The term “intelligence” is derived from the Latin, “intellectus”, and is defined as “mind, powers of human thinking”. According to the Merriam-Webster dictionary, “intelligence” has many meanings:
o the ability to learn or understand or to deal with new or trying situations: for example, the skilled use of reason or the ability to apply knowledge to manipulate one’s environment or to think abstractly as measured by objective criteria
o information concerning an enemy or possible enemy or an area; and an agency engaged in obtaining such information
o mental acuteness
o the basic eternal quality of the Divine Mind (Christian Science)
o the ability to perform computer function
It makes sense to analyze the definition, “the ability to perform computer function”. At first glance, an executable computer program, which provides computer function (for example, calculation or text writing), doesn’t have intelligence.
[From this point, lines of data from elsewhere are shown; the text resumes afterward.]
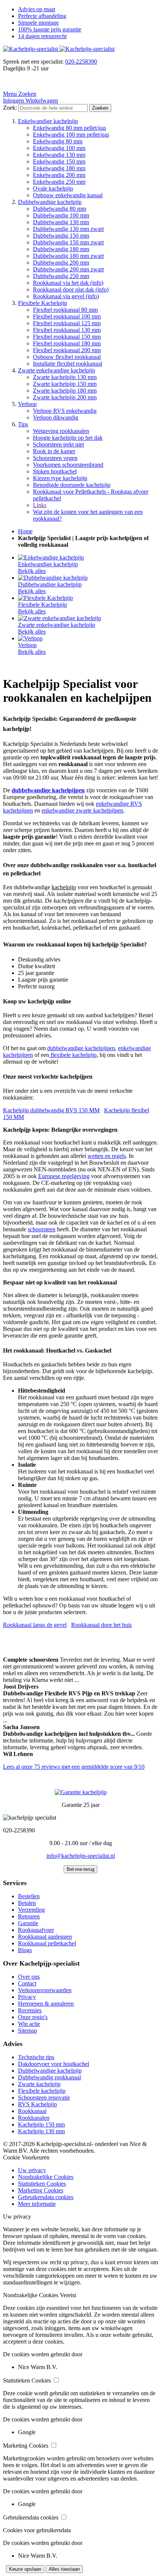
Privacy (27, 1997)
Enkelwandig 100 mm (59, 148)
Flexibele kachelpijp (42, 2091)
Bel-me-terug (80, 1869)
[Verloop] (30, 638)
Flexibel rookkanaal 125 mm (67, 323)
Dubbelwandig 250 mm (61, 276)
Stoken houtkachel (55, 471)
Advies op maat (36, 9)
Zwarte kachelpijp (39, 2084)
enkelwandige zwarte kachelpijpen (82, 810)
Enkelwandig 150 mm (59, 161)
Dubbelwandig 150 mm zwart (68, 242)
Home (25, 531)
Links (39, 505)
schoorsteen (41, 1229)
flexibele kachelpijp (73, 1055)
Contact (27, 1983)
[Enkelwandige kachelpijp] (51, 557)
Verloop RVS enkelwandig (65, 411)
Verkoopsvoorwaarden (45, 1990)
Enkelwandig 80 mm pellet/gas (69, 128)
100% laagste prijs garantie (49, 29)
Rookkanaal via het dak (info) (68, 283)
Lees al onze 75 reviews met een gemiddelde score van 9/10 (74, 1766)
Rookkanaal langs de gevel (35, 1625)
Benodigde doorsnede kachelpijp (71, 485)
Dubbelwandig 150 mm (61, 235)
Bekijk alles (32, 571)
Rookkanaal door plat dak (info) (71, 289)
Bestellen (29, 1896)
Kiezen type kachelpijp (60, 478)
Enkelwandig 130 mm (59, 155)
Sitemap (27, 2030)
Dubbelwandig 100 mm (61, 215)
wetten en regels (107, 1156)
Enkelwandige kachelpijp (48, 121)
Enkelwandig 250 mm (59, 182)
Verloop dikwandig (55, 417)
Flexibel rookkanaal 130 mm (67, 330)
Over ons (29, 1976)
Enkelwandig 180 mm (59, 168)
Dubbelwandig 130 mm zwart (68, 229)
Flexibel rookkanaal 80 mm (65, 310)
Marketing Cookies (40, 2190)
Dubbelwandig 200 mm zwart (68, 269)
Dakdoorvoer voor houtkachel (53, 2064)
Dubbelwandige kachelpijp (50, 202)
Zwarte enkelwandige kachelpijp (56, 370)
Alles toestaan (64, 2569)
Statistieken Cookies (42, 2183)
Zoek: (10, 107)
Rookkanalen (33, 2118)
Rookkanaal (32, 2111)
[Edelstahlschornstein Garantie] (81, 1792)
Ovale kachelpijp (53, 188)
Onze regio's (33, 2017)
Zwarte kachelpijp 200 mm (65, 397)
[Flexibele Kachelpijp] (45, 598)
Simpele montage (38, 22)
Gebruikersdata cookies (45, 2197)
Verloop (27, 404)
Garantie (28, 1923)
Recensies (30, 2010)
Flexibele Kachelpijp (42, 303)
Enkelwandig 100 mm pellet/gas (71, 134)
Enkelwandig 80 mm (57, 141)
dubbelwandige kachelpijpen (81, 1048)
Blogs (25, 1950)
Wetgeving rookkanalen (61, 431)
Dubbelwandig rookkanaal (49, 2077)
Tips (23, 424)
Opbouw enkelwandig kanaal (68, 195)
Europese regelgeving (63, 1176)
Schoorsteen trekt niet (58, 444)
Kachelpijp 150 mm (41, 2124)
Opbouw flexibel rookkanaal (67, 357)
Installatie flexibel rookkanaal (67, 363)
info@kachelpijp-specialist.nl (80, 1856)
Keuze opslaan (25, 2569)
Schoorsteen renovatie (44, 2097)
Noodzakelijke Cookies (45, 2177)
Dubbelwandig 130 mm (61, 222)
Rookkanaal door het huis (101, 1625)
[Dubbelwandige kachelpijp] (53, 577)
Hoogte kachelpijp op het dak (68, 438)
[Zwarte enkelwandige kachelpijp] (59, 618)
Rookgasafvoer (36, 1930)
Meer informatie (37, 2204)
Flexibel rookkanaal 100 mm (67, 316)
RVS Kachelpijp (37, 2104)
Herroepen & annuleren (46, 2003)
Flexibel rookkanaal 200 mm (67, 350)
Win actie (29, 2024)
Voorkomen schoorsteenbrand (68, 464)
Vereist (68, 2295)
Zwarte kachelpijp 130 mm (65, 377)
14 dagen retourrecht (42, 36)
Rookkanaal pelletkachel (47, 1943)
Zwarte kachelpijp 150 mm (65, 384)
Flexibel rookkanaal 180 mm (67, 343)
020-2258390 (81, 61)
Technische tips (36, 2057)
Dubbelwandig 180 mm (61, 249)
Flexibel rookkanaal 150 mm (67, 336)
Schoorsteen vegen (55, 458)
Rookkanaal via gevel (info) (66, 296)
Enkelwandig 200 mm (59, 175)
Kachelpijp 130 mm (41, 2131)
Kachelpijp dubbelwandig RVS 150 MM (51, 1110)
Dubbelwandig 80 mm (59, 208)
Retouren (29, 1916)
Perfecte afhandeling (42, 16)
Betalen (27, 1903)
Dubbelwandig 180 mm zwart (68, 256)
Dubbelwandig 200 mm (61, 262)
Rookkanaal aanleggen (45, 1936)
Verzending (31, 1909)
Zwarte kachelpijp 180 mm (65, 390)
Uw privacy (32, 2170)
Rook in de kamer (54, 451)
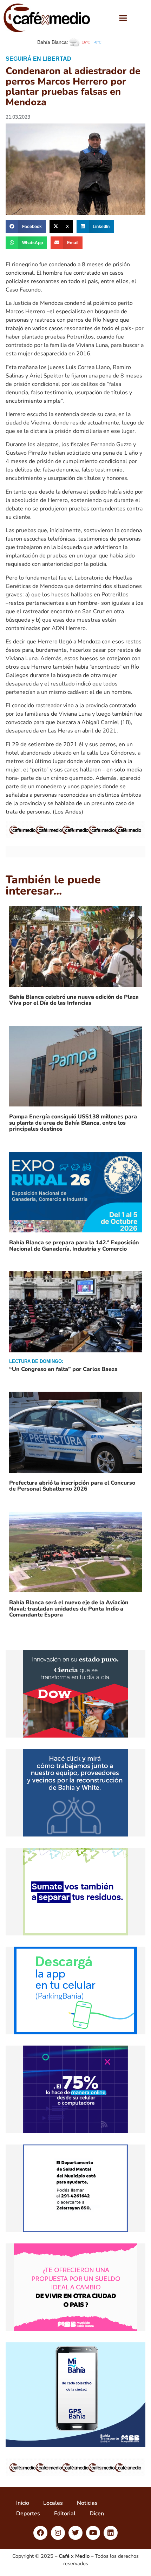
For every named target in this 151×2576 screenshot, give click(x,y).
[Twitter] (75, 2533)
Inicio (22, 2503)
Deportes (28, 2513)
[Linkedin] (111, 2533)
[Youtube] (93, 2533)
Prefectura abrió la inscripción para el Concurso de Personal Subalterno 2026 (72, 1486)
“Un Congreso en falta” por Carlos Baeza (63, 1369)
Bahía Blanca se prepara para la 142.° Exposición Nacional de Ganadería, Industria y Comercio (74, 1246)
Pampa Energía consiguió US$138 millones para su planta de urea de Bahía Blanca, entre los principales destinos (73, 1123)
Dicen (97, 2513)
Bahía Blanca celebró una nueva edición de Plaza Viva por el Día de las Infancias (74, 1000)
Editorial (65, 2513)
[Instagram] (58, 2533)
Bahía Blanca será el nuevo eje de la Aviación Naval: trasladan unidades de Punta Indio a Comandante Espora (69, 1609)
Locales (53, 2503)
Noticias (87, 2503)
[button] (123, 18)
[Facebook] (40, 2533)
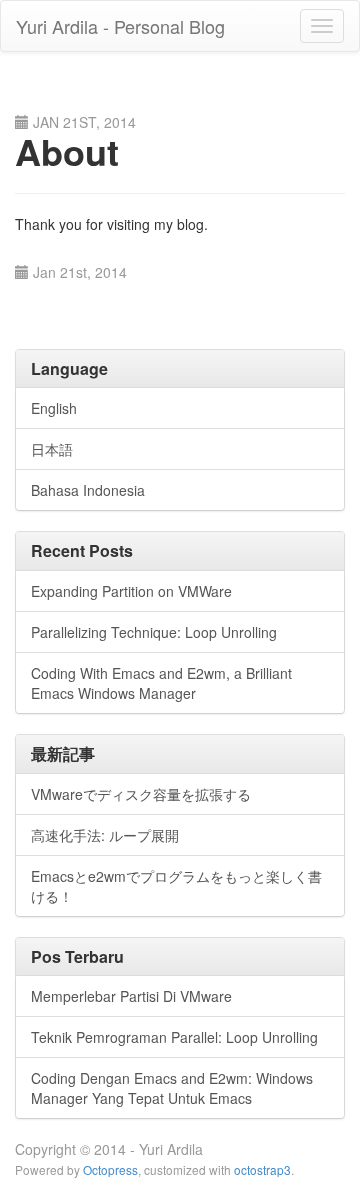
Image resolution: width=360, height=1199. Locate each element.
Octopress (110, 1169)
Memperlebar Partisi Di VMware (131, 996)
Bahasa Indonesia (88, 490)
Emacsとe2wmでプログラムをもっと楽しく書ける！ (176, 886)
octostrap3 (262, 1169)
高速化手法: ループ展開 (105, 835)
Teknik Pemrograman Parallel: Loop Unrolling (174, 1037)
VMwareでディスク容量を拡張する (141, 794)
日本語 (52, 449)
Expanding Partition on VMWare (131, 591)
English (54, 408)
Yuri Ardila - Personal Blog (120, 26)
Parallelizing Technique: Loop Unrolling (154, 632)
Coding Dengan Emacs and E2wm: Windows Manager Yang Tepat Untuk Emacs (172, 1088)
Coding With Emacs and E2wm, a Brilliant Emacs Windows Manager (161, 683)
However, consider for a moment that “human or animal instinct”, is the inherent disposition of a living organism toward a particular behavior. Based on our knowledge of computers, we can count “instinct” as a group of programs written on genetic material such as DNA
When a worker performs his tasks automatically, it means he has in his brain the “programs” necessary for automatic actions. In part, these programs were created by the special training he received to enable him to do his job. Congenital and acquired programs are all part of human intellect, or intelligence. It is the same for an executable computer program. The program bears a portion of the intellect of its creators, translated into a language (code) that the machine understands.
Therefore, an executable computer program has some intelligence. Modern computer systems that can, for example, choose an optimal decision, or make a rational analysis of external influences for this decision, are intelligent systems. This is the reason why AI is a powerful resource for solutions to a diverse range of problems (including those not formalized) for which there are currently no known solutions.
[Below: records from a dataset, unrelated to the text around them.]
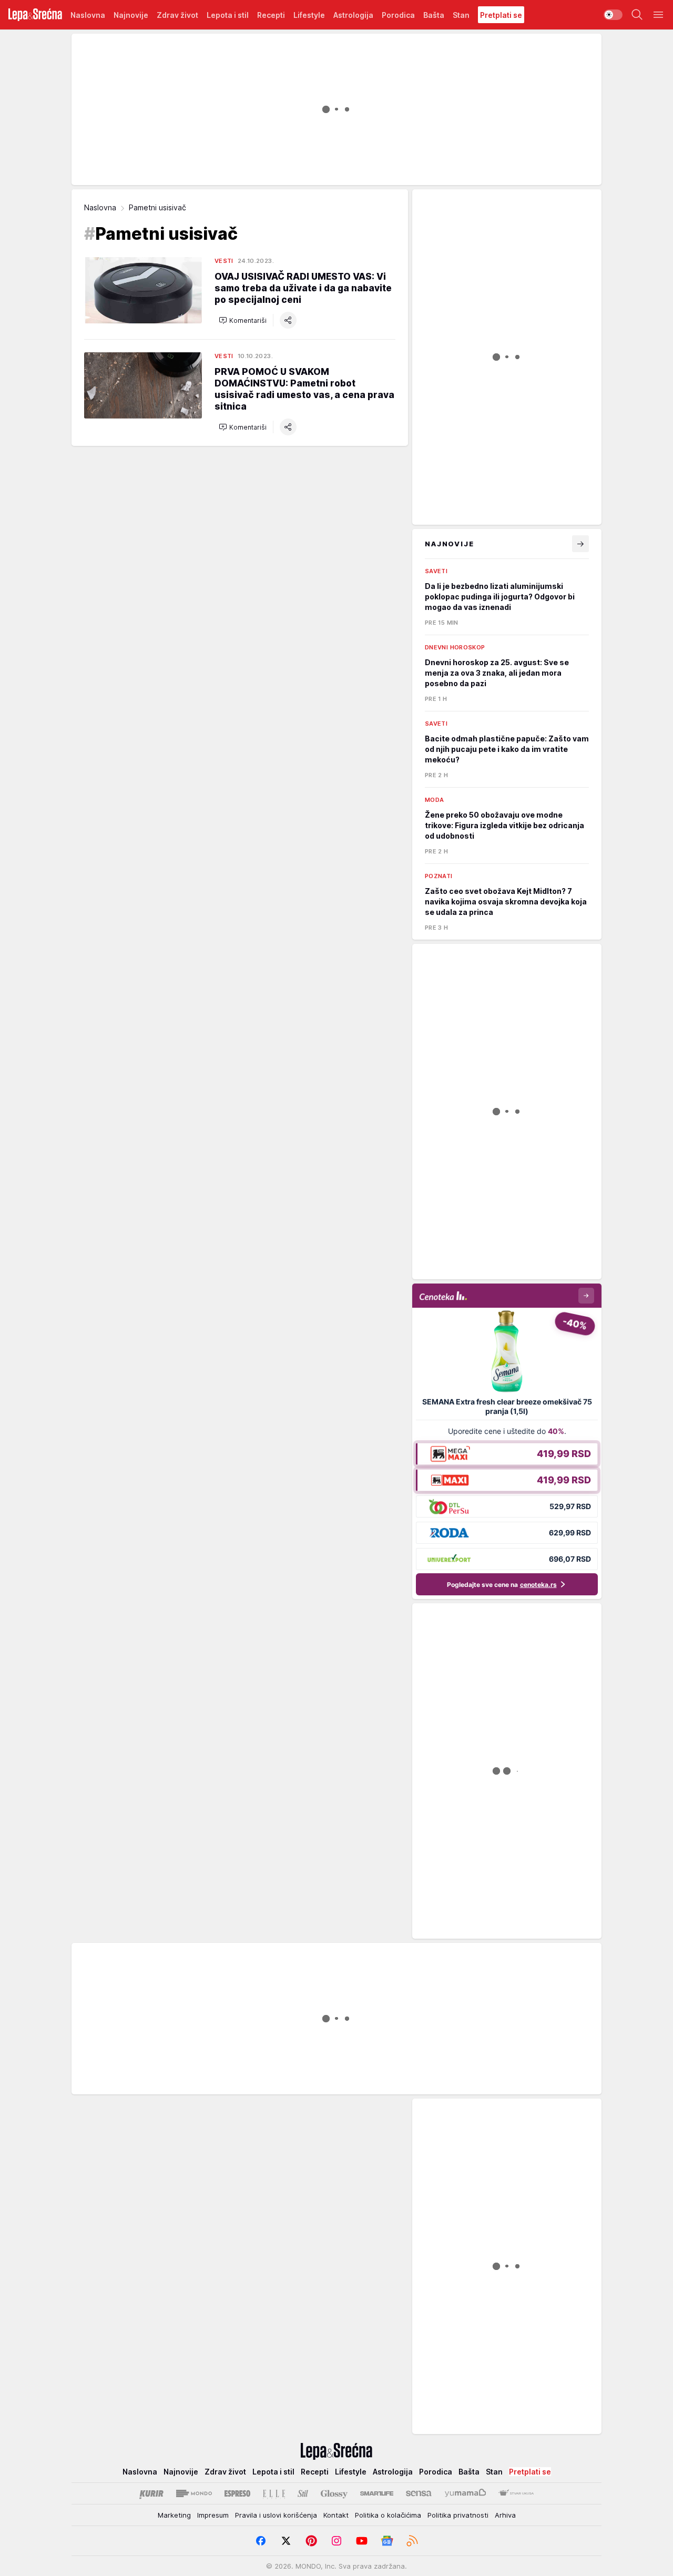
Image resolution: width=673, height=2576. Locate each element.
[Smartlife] (376, 2493)
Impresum (213, 2515)
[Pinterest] (311, 2540)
Historically, the term “intelligence” was connected with government organizations (agencies) devoted to the gathering of information for purposes of national security and defense, such as the Central Intelligence Agency (CIA) in America. Today, this term has a broader meaning, with practical applications to real systems and products. AI methods include elements found in cybernetics, computer science, psychology, neuroscience, cognitive science, linguistics, operations research, economics, control theory, and math, among others. AI also connects and overlaps with such fields as robotics, control systems, scheduling, data mining, and logistics.